* begin *
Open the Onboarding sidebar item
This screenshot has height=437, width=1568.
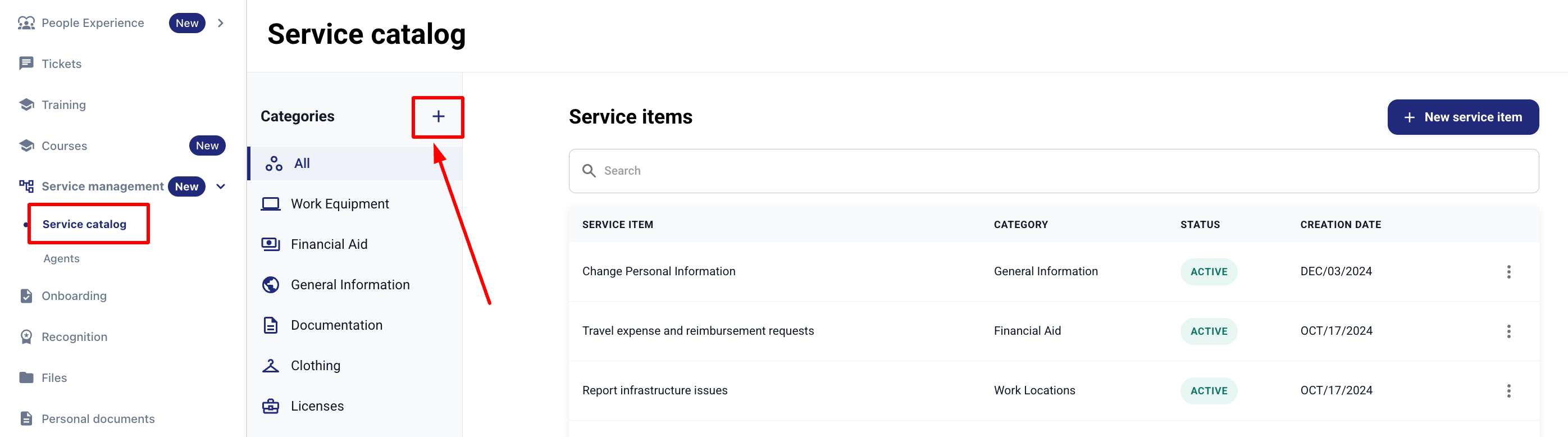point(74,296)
* end *
* begin *
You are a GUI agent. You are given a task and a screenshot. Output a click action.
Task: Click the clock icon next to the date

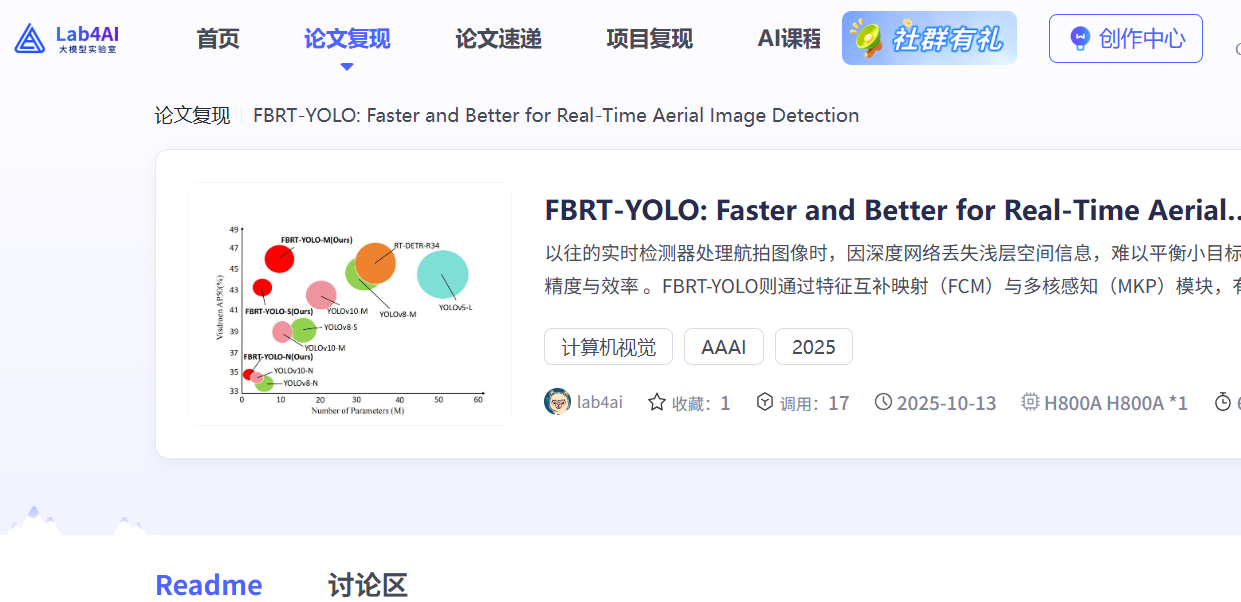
* end *
_WHAT YOU SHOULD DO_
Reproduce the material above verbatim, starting at the line that contains "Open the Onboarding sidebar item" and ending at the line that contains "point(74,296)", including both of those lines. Omit the pictures from your answer.

_TASK SOLUTION_
Open the Onboarding sidebar item
This screenshot has height=437, width=1568.
point(74,296)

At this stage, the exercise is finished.